LES CLÉS POUR COMPRENDRE
Que sont devenus les milliers de Centraméricains qui avaient entrepris de traverser le Mexique pour rallier les Etats-Unis en octobre 2018 ? Donald Trump a dépêché l’armée à sa frontière sud, mais force est de constater que le raz-de-marée annoncé ne s’est jamais produit. 1 LA GENÈSE DE L’AFFAIRE
Le 14 octobre 2018, à l’appel des réseaux sociaux et d’un ex-député, 2 000 personnes se rassemblent dans le nord du Honduras et commencent une marche qui doit les mener vers les Etats-Unis, distants de 4 000 km. L’insécurité et la misère qui règnent au Honduras sont les deux raisons invoquées pour justifier cette transhumance. De fait, le taux d’homicide (43 pour 100 000 habitants) y est un des plus élevés au monde et 63 % de la population vit sous le seuil de pauvreté. Après avoir parcouru le Guatemala à pied, ils franchissent en force la frontière avec le Mexique. La police anti-émeute est débordée, d’autant que la « caravane » s’est étoffée au fil de la pérégrination et que 7 000 marcheurs sont recensés fin octobre. Sur place, ils poursuivent vers le nord par tous les moyens de transport possibles et se retrouvent finalement à Tijuana (ultime étape avant la Californie fantasmée), où ils végètent dans des hébergements et des campements de fortune, la frontière avec l’Amérique étant hermétiquement close. 50 % des effectifs ont fini par quitter Tijuana et se sont dispersés dans le reste du Mexique.

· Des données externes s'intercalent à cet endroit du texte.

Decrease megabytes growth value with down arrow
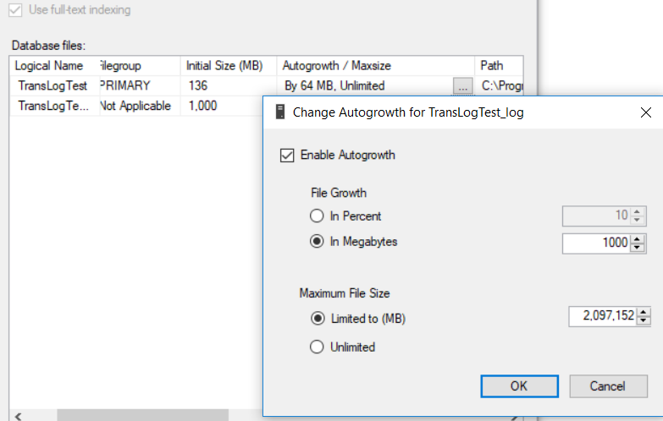 pos(643,247)
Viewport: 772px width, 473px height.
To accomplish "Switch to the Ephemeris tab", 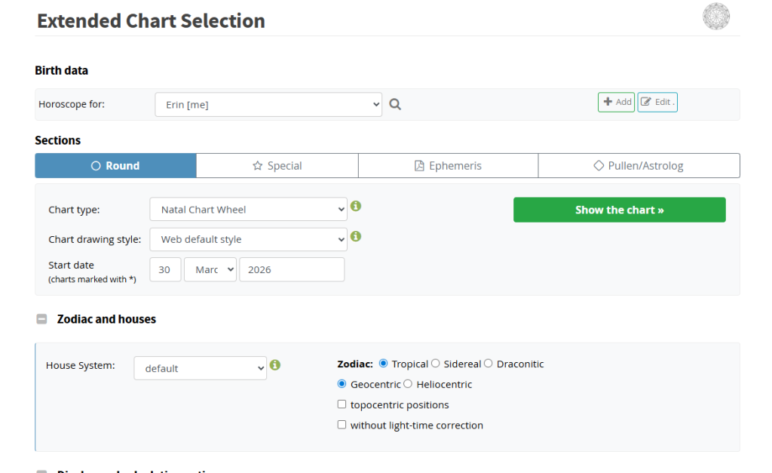I will 448,166.
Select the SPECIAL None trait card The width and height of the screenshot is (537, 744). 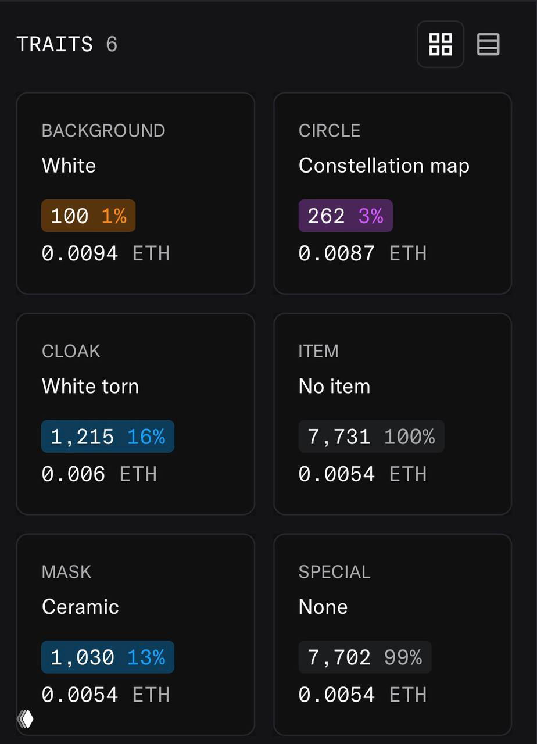pyautogui.click(x=393, y=634)
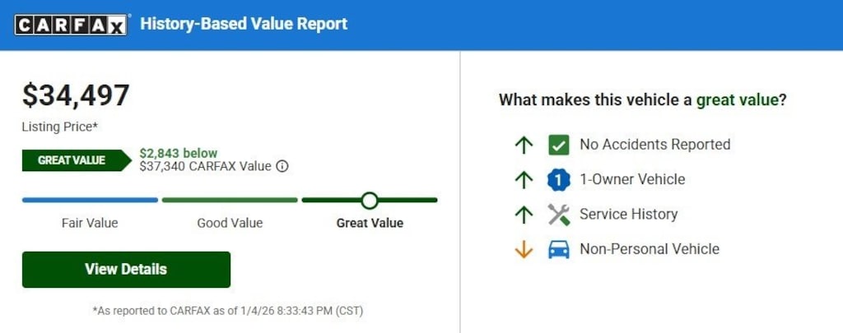Select the Fair Value segment label
This screenshot has height=333, width=843.
tap(90, 223)
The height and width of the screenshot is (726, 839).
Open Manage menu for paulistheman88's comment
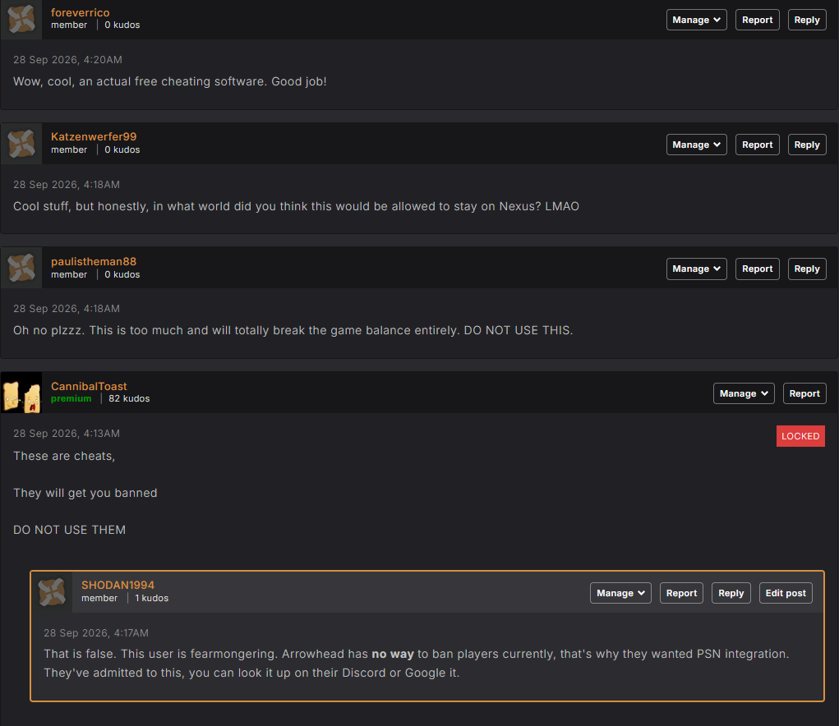click(x=696, y=269)
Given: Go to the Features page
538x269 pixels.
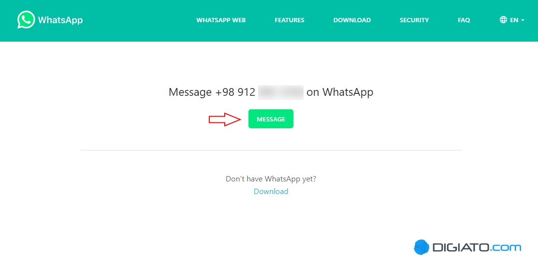Looking at the screenshot, I should click(289, 20).
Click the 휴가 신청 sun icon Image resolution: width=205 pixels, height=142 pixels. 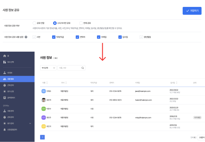point(5,91)
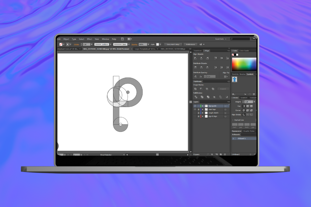Toggle visibility of main logo layer

[195, 109]
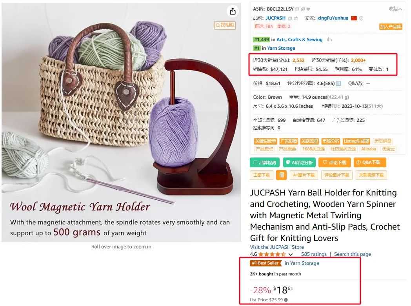This screenshot has width=411, height=306.
Task: Open the rank history bar chart icon
Action: [x=329, y=40]
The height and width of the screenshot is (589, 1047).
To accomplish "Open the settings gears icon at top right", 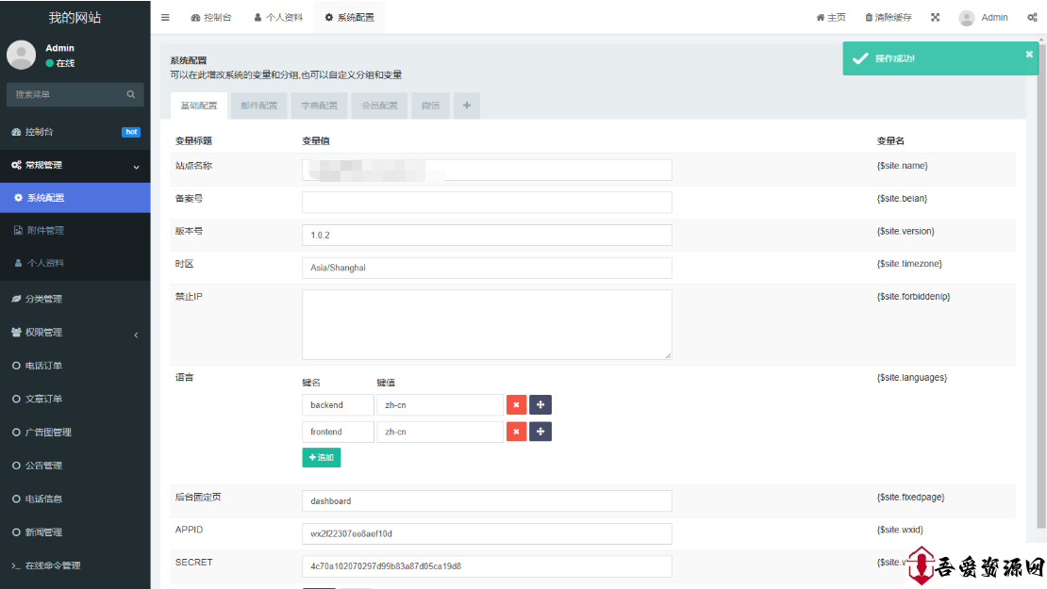I will (x=1031, y=18).

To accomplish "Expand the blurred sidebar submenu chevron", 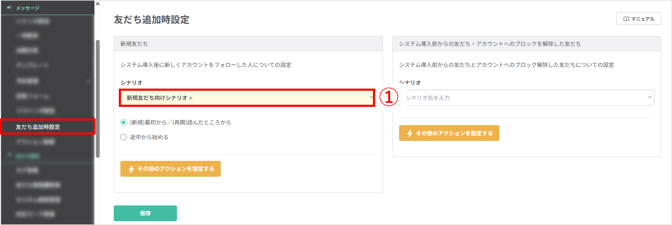I will 88,81.
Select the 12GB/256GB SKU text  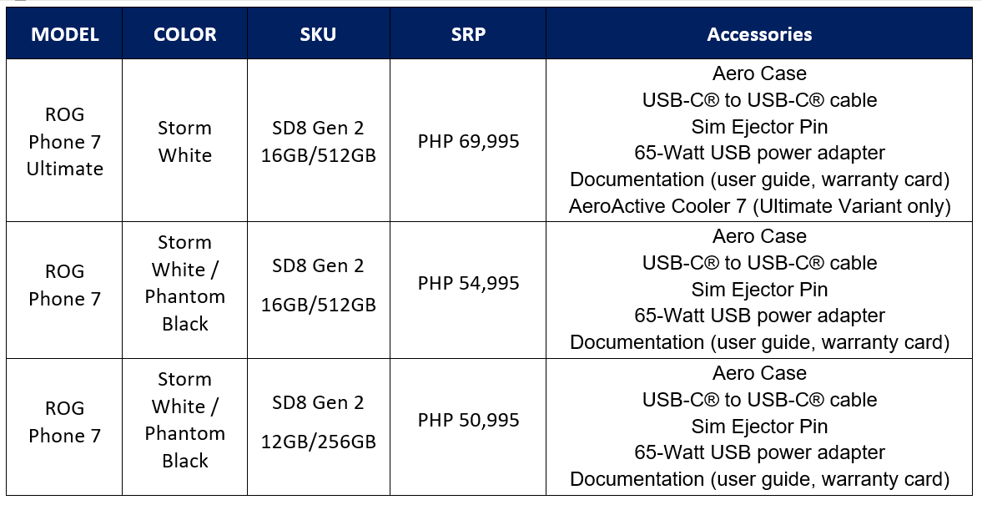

2 LA RÉCUPÉRATION POLITICOMÉDIATIQUE
Aussi spectaculaire soit-il, notamment grâce à sa couverture médiatique, cet épisode migratoire n’a rien d’extraordinaire au Mexique. En effet, selon l’ONU, 500 000 personnes en provenance d’Amérique latine et d’Amérique centrale (Salvador, Honduras, Guatemala) traversent illégalement sa frontière méridionale chaque année. Avec toujours le même objectif : les Etats-Unis. Mais les images de la caravane, avec son faux air de Camp des saints, sont tombées en pleine campagne américaine de mi-mandat (6 novembre 2018). Du pain bénit pour Donald Trump et un argument en faveur de sa barrière antimigrants. Cela n’a pas fait fléchir l’opposition démocrate, qui refuse toujours de débloquer les 5,7 milliards de dollars nécessaires à la construction de l’ouvrage de défense. Le numéro 1 américain a donc déployé 5 000 soldats le long de sa frontière dans le cadre de l’opération Patriote fidèle et menace les Honduriens par tweet :
« Nos militaires vous attendent ! » Puis, s’adressant aux démocrates : « Nous allons construire un mur humain si nécessaire ; si nous avions un vrai mur, ce serait un non-événement. » A bon entendeur, salut !
3 LA NOUVELLE ATTITUDE DU MEXIQUE
L’attitude de Mexico à l’égard des réfugiés est complexe : voici une terre d’émigration en passe de devenir une terre d’immigration, ce qui trouble nombre d’autochtones. A Tijuana, là où aboutissent les clandestins, certains habitants estiment déjà que la plaisanterie a assez duré… Toujours est-il que les autorités prennent conscience de l’enjeu. Investi en décembre 2018, le nouveau président, Andrés Manuel López Obrador (surnommé Amlo), tente d’élaborer une politique migratoire qui tranche avec le passé. Contrairement à son prédécesseur, Enrique Peña Nieto, adepte de la fermeté et des expulsions, Amlo ouvre des structures d’accueil et propose des « visas humanitaires » aux arrivants. Ce document est censé permettre à son détenteur de trouver un emploi dans le pays. La mesure est peut-être dictée par des considérations humanitaires, mais elle relève aussi du calcul : depuis le début de la crise, l’irascible Donald Trump (voisin avec lequel mieux vaut ne pas se fâcher) exige que les réfugiés fassent leur demande d’asile au Mexique. Seul hic : presque tous les Honduriens à qui on a proposé un « visa humanitaire » l’ont refusé, obnubilés par l’eldorado américain.